LN: I think that the people who have really been taking a lead in raising this issue and saying that we can’t go back, we have to stop this system now—that they have to push hard and continuously. Because I just don’t believe, I don’t think it’s an issue of education. I don’t think people just don’t know that this should be different.

I think people are faced with the fact that there are consequences if you continue to subject people to this system, that it’s also in our interests to change it. Because I think the writing is on the wall in many ways. I mean, we saw buildings being burned and cars being turned over.

Somebody asked me—a nurse, of all people—“What if they come and turn over your car?” And I was like, “Folks have been saying this for a long time, and nobody’s paid any attention. Nobody’s going to pay any attention until it looks like this is consequential. This will not stand.”

I think that has to happen. And I think that people who lead organizations have to commit—more than commit, they have to restructure. I think that there will be some backlash. There will be some resistance to people who want to continue to have a racist system that benefits them. But I think as structures change, I think—and as accountability is enforced—that we’ll also see how these functions change, in particular institutions.

So, I guess I’ll back up a little bit to say my discussion on racism as a system—the system is built by multiple components, mostly institutions. And so institutions, by themselves, may not be able to take down the system. But the constellation of institutions who are doing things—if everybody, and all these institutions, are restructuring, putting your policies and enforcing the policies in ways that are antiracist, I think it can get us there. But that’s the mobilization that needs to be happening.

I think it will not happen—I don’t think people will just decide, “Oh, I’m just going to do this.” Because I think they would have done it. And I think that’s why the protests and the riots, the rebellion, is so necessary. Because without it, I don’t think anybody would have done anything differently.

And I don’t buy this idea that people have all of a sudden sort of awakened. Like, they were slumbering and then the sun is out, and they’ve kind of like [just] woken up. No. Somebody shook the bed, right? There is an awakening, but it’s an awakening because it’s an enforced awakening that said that this has to stop.

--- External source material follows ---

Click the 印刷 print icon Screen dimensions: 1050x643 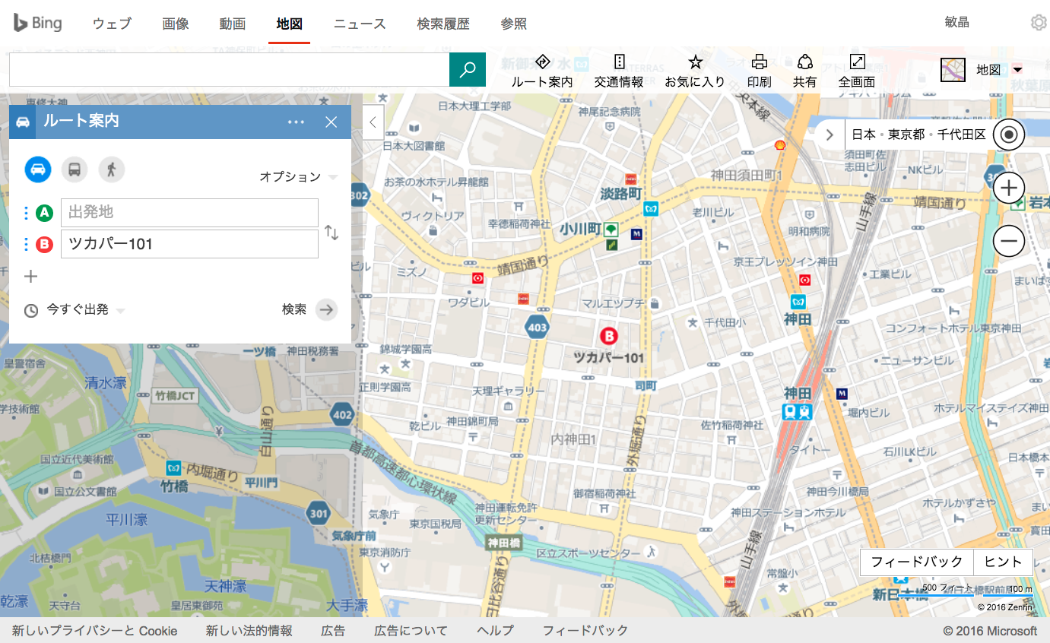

So, I think there are two things. I think the mobilization: I think there are folks who need to join it, who need to find ways to figure out what people are asking for, to unlearn some of their practices and some of the beliefs that they have that are definitely racist, and then figure out ways to sort of dismantle and disrupt racist policies and practices within their own institutions, within their own practices—if they’re practicing science or medicine or nursing or journalism, or whatever it might be—and then commit to restructuring how these institutions operate. And then find ways to hold folks accountable.

In a way, it is sort of a moral—I don’t know the words. I guess I’ll say what I said before. I don’t think it’s about a lack of education.

You know what? I read this book called Race and Epistemologies of Ignorance. It is fabulous. It’s the book. But it helped me—because I struggle with this, talking to mostly nurses who are, like, “If only I’d known.” Or, even when I tell them, there’s this, like, but: “But what about this? But what about that?”

So I’m like, “Well, so, listen. I just presented you with tons of evidence. Literature reviews. Systematic reviews. So this is not about you not knowing. This is about your resistance to knowing. Because knowing changes a lot for you.”

I think that’s the work that folks have to do. And it’s hard. But that’s why I think both have to be happening. We have to find allies within these institutions who are willing to connect with the movement that’s happening in the streets. The movement that’s happening has to continue—because otherwise I think people will go back to status quo very quickly, very easily. And folks who have the moral conscience that the way we’re doing this is wrong and are willing to accept it, and then also be willing to do something about it within our own institutions.

That will mean disrupting. That will mean being labeled. But it will mean you have to do it, because otherwise the system will stay in place.